WHAT IS REQUIRED: Send back all of the records, each one exactly as written.

== Segment start ==

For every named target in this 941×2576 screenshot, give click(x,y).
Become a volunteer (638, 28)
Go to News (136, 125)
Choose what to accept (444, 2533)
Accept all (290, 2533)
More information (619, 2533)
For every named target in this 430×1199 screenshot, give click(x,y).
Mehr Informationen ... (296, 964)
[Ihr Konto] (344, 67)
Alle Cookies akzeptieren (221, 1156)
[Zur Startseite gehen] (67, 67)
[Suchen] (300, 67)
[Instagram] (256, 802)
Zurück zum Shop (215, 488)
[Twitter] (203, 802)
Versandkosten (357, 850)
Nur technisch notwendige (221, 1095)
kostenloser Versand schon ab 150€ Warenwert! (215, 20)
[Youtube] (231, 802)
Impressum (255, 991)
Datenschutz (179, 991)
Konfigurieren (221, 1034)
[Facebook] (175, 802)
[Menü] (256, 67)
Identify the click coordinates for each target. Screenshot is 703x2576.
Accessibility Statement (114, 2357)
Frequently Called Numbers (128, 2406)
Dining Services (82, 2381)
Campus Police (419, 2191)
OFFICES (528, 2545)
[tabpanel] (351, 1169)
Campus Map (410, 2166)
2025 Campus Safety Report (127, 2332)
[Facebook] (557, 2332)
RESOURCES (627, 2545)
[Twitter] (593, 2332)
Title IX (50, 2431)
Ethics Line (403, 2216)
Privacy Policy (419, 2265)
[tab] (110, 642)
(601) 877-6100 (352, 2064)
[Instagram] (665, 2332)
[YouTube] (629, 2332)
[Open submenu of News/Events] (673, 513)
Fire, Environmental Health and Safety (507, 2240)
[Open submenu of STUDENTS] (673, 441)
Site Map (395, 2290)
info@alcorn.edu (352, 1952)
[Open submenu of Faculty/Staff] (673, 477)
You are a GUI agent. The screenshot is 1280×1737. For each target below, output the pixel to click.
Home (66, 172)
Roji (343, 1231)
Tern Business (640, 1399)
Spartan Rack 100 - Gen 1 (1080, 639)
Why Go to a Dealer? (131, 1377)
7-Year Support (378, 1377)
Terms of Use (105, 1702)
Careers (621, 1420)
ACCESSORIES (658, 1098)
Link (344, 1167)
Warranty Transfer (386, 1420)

== Segment end ==

SOLUTION TO THIS PROBLEM:
For every named target in this 941×2576 screenshot, give click(x,y).
Become a volunteer (638, 28)
Go to News (136, 125)
Choose what to accept (444, 2533)
Accept all (290, 2533)
More information (619, 2533)
For every named target in this 430×1199 screenshot, give click(x,y).
Mehr Informationen ... (296, 964)
[Ihr Konto] (344, 67)
Alle Cookies akzeptieren (221, 1156)
[Zur Startseite gehen] (67, 67)
[Suchen] (300, 67)
[Instagram] (256, 802)
Zurück zum Shop (215, 488)
[Twitter] (203, 802)
Versandkosten (357, 850)
Nur technisch notwendige (221, 1095)
kostenloser Versand schon ab 150€ Warenwert! (215, 20)
[Youtube] (231, 802)
Impressum (255, 991)
Datenschutz (179, 991)
Konfigurieren (221, 1034)
[Facebook] (175, 802)
[Menü] (256, 67)
Identify the click coordinates for each target. Screenshot is 703x2576.
Accessibility Statement (114, 2357)
Frequently Called Numbers (128, 2406)
Dining Services (82, 2381)
Campus Police (419, 2191)
OFFICES (528, 2545)
[tabpanel] (351, 1169)
Campus Map (410, 2166)
2025 Campus Safety Report (127, 2332)
[Facebook] (557, 2332)
RESOURCES (627, 2545)
[Twitter] (593, 2332)
Title IX (50, 2431)
Ethics Line (403, 2216)
Privacy Policy (419, 2265)
[tab] (110, 642)
(601) 877-6100 (352, 2064)
[Instagram] (665, 2332)
[YouTube] (629, 2332)
[Open submenu of News/Events] (673, 513)
Fire, Environmental Health and Safety (507, 2240)
[Open submenu of STUDENTS] (673, 441)
Site Map (395, 2290)
info@alcorn.edu (352, 1952)
[Open submenu of Faculty/Staff] (673, 477)
You are a GUI agent. The screenshot is 1280×1737. For each target below, output the pixel to click.
Home (66, 172)
Roji (343, 1231)
Tern Business (640, 1399)
Spartan Rack 100 - Gen 1 (1080, 639)
Why Go to a Dealer? (131, 1377)
7-Year Support (378, 1377)
Terms of Use (105, 1702)
Careers (621, 1420)
ACCESSORIES (658, 1098)
Link (344, 1167)
Warranty Transfer (386, 1420)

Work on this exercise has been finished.